YOUR TASK =>
Word for word, please restate the lines from the beginning of the data through the line in which "115 (249, 1360)" appears.

++++++++++

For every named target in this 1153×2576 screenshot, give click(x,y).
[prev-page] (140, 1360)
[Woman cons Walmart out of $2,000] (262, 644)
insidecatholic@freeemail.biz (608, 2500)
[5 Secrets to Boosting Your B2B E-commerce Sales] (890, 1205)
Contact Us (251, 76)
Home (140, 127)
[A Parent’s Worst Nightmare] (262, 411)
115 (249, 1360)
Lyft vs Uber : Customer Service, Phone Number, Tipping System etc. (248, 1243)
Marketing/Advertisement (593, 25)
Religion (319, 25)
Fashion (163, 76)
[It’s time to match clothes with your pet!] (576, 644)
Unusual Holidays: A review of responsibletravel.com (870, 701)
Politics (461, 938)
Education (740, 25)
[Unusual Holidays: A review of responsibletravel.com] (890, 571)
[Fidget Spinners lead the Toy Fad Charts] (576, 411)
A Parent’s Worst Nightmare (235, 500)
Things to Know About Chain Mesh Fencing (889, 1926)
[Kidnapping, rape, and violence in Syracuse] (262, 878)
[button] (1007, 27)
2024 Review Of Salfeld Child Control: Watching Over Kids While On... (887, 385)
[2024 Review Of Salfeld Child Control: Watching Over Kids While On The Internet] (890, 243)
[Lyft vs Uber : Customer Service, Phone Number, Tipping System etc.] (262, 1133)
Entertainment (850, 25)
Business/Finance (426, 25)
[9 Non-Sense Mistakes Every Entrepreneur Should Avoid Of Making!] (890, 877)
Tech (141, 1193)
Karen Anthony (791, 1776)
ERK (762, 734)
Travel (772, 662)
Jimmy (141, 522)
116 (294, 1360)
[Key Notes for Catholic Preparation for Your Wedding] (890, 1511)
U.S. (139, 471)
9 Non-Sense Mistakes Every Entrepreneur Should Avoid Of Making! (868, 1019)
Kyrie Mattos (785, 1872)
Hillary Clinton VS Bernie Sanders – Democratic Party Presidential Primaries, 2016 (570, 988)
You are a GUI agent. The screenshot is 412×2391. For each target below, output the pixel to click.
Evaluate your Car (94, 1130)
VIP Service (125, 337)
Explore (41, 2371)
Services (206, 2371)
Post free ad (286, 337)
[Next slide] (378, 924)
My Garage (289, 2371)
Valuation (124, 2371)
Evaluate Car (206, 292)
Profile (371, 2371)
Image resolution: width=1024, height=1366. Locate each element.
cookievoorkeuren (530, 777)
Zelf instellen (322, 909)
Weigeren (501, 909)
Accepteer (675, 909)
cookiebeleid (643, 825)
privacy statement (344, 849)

++++++++++

EXPECTED ANSWER =>
For every named target in this 1153×2576 screenshot, give click(x,y).
[prev-page] (140, 1360)
[Woman cons Walmart out of $2,000] (262, 644)
insidecatholic@freeemail.biz (608, 2500)
[5 Secrets to Boosting Your B2B E-commerce Sales] (890, 1205)
Contact Us (251, 76)
Home (140, 127)
[A Parent’s Worst Nightmare] (262, 411)
115 (249, 1360)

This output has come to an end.